**WORK TASK**
Supply the number of lines below containing "Toggle", nothing else.

### RECORDS SHOWN

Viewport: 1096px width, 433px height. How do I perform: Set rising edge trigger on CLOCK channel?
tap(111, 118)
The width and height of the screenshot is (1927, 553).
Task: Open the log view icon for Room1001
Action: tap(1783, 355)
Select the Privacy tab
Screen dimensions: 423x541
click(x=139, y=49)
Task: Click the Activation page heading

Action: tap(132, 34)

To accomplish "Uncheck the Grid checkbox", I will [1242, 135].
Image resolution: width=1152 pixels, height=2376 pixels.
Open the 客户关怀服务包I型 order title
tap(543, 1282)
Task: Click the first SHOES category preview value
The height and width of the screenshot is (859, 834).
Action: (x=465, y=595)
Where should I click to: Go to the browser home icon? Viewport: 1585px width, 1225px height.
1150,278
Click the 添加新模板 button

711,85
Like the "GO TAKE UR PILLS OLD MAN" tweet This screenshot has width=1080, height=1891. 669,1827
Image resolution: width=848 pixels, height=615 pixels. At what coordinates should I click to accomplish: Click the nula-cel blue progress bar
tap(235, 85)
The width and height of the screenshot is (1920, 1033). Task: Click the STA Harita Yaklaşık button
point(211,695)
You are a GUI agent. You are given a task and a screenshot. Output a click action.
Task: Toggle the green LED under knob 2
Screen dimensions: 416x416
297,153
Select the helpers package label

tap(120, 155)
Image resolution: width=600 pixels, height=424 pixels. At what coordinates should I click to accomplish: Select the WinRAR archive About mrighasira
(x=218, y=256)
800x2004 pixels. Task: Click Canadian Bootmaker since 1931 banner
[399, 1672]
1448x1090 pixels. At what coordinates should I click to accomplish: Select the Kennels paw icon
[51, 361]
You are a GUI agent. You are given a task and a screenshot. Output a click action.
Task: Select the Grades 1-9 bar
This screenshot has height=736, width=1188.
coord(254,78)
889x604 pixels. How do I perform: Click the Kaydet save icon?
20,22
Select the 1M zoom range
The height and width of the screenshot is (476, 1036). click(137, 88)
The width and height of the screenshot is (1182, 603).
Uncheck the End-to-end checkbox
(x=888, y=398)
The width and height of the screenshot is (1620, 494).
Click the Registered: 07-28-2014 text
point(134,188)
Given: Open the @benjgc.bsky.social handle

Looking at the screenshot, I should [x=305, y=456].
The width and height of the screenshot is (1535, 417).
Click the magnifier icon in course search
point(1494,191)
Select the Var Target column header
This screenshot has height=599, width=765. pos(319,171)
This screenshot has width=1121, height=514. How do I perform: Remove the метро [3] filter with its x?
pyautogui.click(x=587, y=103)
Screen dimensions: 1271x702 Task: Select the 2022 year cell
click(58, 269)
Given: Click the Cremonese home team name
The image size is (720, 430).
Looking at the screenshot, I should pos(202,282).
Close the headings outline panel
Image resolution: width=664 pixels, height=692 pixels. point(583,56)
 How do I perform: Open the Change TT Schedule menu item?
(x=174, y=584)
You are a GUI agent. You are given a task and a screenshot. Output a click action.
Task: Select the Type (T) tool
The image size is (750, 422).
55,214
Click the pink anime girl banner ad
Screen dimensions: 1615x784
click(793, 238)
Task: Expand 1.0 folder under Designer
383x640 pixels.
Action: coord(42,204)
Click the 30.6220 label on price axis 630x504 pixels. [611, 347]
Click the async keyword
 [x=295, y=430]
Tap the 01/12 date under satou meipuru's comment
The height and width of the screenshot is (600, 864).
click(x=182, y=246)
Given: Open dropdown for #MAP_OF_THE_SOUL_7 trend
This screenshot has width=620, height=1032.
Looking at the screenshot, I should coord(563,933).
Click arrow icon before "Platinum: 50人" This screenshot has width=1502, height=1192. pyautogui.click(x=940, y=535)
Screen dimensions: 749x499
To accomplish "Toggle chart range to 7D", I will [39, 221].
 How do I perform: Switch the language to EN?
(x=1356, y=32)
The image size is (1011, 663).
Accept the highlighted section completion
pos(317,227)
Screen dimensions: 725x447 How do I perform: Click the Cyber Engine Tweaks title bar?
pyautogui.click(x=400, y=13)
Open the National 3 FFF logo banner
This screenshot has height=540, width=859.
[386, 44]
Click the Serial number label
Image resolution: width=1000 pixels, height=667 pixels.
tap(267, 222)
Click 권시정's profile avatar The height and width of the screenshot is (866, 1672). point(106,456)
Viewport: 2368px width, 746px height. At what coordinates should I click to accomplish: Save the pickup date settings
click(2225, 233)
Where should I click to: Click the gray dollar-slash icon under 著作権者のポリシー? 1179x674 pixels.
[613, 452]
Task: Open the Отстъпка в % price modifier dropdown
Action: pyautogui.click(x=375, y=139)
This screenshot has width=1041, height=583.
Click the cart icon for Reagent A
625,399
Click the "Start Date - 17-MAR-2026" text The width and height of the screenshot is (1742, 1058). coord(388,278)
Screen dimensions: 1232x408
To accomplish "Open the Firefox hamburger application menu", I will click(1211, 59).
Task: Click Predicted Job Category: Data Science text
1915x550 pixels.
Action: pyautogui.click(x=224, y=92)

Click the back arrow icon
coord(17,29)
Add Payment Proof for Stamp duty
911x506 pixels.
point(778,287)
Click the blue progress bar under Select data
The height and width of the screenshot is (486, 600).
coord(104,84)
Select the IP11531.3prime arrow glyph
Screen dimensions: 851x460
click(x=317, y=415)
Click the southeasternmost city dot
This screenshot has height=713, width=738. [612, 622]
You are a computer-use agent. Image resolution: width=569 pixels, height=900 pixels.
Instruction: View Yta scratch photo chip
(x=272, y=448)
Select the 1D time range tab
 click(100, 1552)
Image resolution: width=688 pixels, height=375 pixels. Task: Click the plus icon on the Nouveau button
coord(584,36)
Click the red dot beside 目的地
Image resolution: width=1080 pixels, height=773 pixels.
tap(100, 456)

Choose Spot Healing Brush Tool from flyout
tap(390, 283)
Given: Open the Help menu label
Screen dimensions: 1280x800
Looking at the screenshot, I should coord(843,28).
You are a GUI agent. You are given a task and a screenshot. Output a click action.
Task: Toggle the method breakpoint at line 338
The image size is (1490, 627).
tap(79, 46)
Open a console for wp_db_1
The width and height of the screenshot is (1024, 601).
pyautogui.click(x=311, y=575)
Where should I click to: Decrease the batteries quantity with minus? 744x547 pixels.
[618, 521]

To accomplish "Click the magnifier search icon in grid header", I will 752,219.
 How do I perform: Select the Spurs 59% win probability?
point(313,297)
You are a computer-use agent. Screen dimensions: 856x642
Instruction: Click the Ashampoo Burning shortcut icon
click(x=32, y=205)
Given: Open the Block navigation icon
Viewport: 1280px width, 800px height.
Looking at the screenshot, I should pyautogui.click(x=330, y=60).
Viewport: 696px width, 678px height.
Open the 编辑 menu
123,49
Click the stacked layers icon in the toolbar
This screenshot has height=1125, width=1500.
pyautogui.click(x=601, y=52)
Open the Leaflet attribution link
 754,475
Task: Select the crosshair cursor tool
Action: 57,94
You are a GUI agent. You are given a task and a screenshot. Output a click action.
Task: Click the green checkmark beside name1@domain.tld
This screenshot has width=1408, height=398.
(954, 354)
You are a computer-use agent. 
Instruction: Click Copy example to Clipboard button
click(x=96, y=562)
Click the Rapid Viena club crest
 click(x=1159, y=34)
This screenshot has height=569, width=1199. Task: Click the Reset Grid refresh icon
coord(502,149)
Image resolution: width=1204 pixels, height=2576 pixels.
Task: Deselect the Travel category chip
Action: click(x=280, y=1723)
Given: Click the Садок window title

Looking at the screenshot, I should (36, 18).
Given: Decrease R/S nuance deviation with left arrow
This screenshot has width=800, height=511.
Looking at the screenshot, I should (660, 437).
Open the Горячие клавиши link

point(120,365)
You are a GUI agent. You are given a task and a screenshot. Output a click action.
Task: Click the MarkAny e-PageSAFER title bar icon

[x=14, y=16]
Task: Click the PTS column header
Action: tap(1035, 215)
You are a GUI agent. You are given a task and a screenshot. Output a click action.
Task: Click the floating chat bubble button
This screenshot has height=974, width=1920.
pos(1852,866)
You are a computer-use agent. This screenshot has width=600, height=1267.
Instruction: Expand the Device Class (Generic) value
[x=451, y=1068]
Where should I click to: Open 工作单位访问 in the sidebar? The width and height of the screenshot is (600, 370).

######

**TASK RESPONSE**
3